Let me tell you what I know about that now: if you aren’t looking forward to your rest days, you aren’t trying hard enough on the days you are in the gym. Step your game up. It doesn’t make you hardcore to “not need rest days.” It means you’re not being hardcore enough to need them.
I’m ashamed to admit that for years, I whined about rest days. I know now that this means I wasn’t pushing myself as hard as I could have in the gym. I don’t want to say I was taking it easy on myself, but in retrospect, I believe that if I had followed proven progression plans, as opposed to slapping around the gym doing what I thought I knew to be best, I would have significantly better lifts today. And I would have enjoyed my rest days more, too, as my muscles relished the repair time I was offering… and I bet my house would have been cleaner and my lessons would have been less hurriedly put together and I’d have returned Grandma’s call and a thousand other things that can be done while not lifting.
Currently, I have two scheduled rest days each week- Sundays and Thursdays, and oh boy do I ever need them. On these days, I like to do a little yoga, foam roll, take a bike ride with my husband, practice my posing… but mostly I cuddle the cat and drink tea and BCAAs and stare at my computer, because my body is exhausted.
Rest is incredibly important, as any lifter will tell you. Sure, you can tear it up at the gym, go hard as hell, lift three times your body weight and tear every muscle in your body to shreds, but rest is when your body actually has the time to rebuild those torn muscles shreds into whole muscles. You know, aesthetic slabs of meat that you can flex to impress your Instagram followers. If you don’t provide your muscles this healing time, it won’t take too long before they stop working properly, your lifts will suffer, and you won’t have anything to show for your hard work.
Of course there’s always the issue where on non-gym days you’re SO FREAKING BORED. At least I am. Hooray for active rest!
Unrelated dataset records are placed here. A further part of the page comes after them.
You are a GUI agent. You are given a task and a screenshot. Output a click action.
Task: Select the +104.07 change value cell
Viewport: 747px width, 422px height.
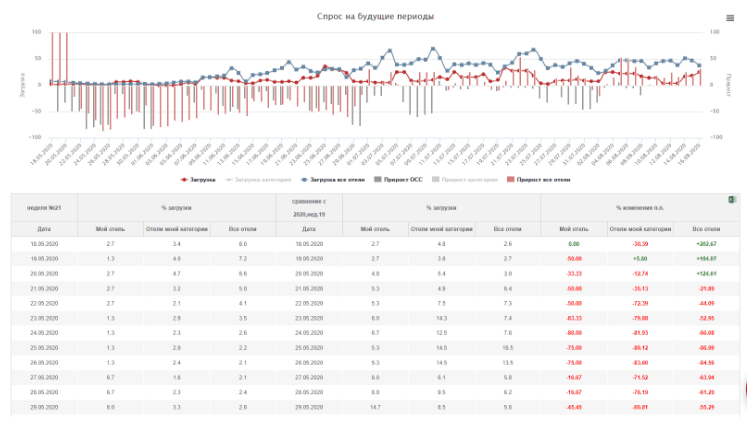pos(706,257)
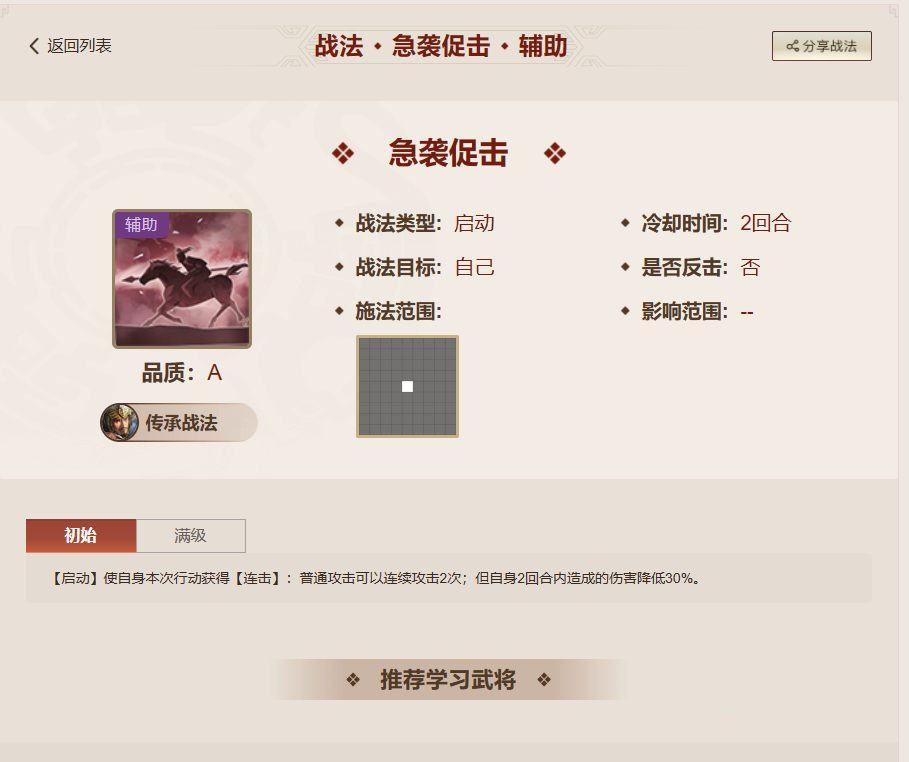
Task: Switch to the 初始 tab
Action: (81, 535)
It’s totally ok, and even beneficial, to do light activities while you heal. Yoga, walking, a leisurely bike ride, all are going to help your muscles to loosen up a little. Currently, I have an intense case of Hamburger Hamstrings and Ground Glutes, directly resulting from some intense squats and leg day action last night. So this morning, I rode my bike to the farmers market to buy jam and hummus to get the blood flowing into them a bit. They’re still pretty tight, so I’ll likely do some yoga before bed tonight… and bribe my husband to give me a massage… to loosen them up a bit further before hitting it hard again tomorrow. So, yes, I’m doing activities, but they are light, gentle activities, done for the purposes of increasing blood flow and gently coaxing my muscles to repair, not for the sake of going HAM.
Rest up, friends, because tomorrow, it’s on like Donkey Kong, me vs. the barbell!